Our knitting kits are hand-assembled with care and ship ready to gift in a handsome, black Kraft paper box sealed with our Brooklyn Tweed label. Tucked inside, you’ll find enough pre-wound skeins of yarn for the kit project in the colorway of your choice nestled among recyclable decorative fill. The kits also include a coupon code for the kit pattern and a yarn care card, all slipped into a black envelope you can reuse for holiday correspondence. Additionally, at your request, we will happily include a handwritten note for your loved one for a personalized touch.

This holiday season, we’re offering seasonal handknitting kits for the Breckenridge Scarf, Fretwork Cowl, Skiff Watchcap, Skiff Beanie, and Voe Hat.

As a special gift, we’re also including a Notebook for Knitters in each kit through the holiday season. Available in three different designs, our notebooks are printed locally and are the perfect size for on-the-go writing, sketching, and recording progress on current projects — or planning future ones. Organize your thoughts using the index page, and flip to the back of the book for quick Needle Size conversions or measuring progress with the printed ruler!

Books

A happy addition to any knitter’s library are our pattern books: Woolens by Jared Flood, CAPSULE: Michele Wang, and CAPSULE: Olga Buraya-Kefelian. These are available in print form or e-book form and are the perfect gifts of inspiration for your knitter (or yourself!) as they plan projects for the coming year.

Sweater Cards

Send the warmest wishes to your dear ones with our Sweater Cards, a pack of 15 blank greeting cards featuring watercolor paintings of some of our most beloved designs from the Design Team’s archive. (Funnily enough, we’ve found that they can also serve as handy IOUs for a sweater gift-knit!)

Digital Gift Card

If you’re stuck on what to give the knitters in your life, gift the gift of choice with our digital gift cards!

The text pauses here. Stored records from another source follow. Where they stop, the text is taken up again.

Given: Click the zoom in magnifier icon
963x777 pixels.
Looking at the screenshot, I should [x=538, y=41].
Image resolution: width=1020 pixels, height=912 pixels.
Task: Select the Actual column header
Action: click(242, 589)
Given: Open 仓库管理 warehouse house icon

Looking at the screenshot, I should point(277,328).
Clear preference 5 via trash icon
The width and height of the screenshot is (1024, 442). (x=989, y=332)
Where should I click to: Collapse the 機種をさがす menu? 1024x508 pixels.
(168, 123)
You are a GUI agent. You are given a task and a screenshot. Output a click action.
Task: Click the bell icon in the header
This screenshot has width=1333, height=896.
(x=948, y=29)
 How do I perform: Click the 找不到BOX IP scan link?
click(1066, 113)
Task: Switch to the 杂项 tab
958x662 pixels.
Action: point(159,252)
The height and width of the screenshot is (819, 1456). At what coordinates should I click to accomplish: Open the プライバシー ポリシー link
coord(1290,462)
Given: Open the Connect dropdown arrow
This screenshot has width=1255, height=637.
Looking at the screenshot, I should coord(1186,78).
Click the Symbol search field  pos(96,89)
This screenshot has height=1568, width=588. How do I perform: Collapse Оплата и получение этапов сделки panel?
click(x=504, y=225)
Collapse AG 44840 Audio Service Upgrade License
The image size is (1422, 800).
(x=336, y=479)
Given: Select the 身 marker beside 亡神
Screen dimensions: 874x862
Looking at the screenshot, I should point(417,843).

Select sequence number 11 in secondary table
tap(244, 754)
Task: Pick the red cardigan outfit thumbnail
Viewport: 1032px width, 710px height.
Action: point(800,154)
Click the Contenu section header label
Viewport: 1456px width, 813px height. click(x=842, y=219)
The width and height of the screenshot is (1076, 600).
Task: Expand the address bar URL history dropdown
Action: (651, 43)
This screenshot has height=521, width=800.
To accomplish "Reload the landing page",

Completely stress-free, they’re a great way to ensure that your knitter finds the yarn and/or pattern they love.

Holiday Wishlist

Our Holiday Wishlist is a great way to take the guesswork out of holiday gift planning. Simply ask your knitter to download it here and fill in with their hand knitting kit, book, yarn, and/or pattern of choice — or fill it in yourself with your woolly wishes. (Don’t forget to check it twice!)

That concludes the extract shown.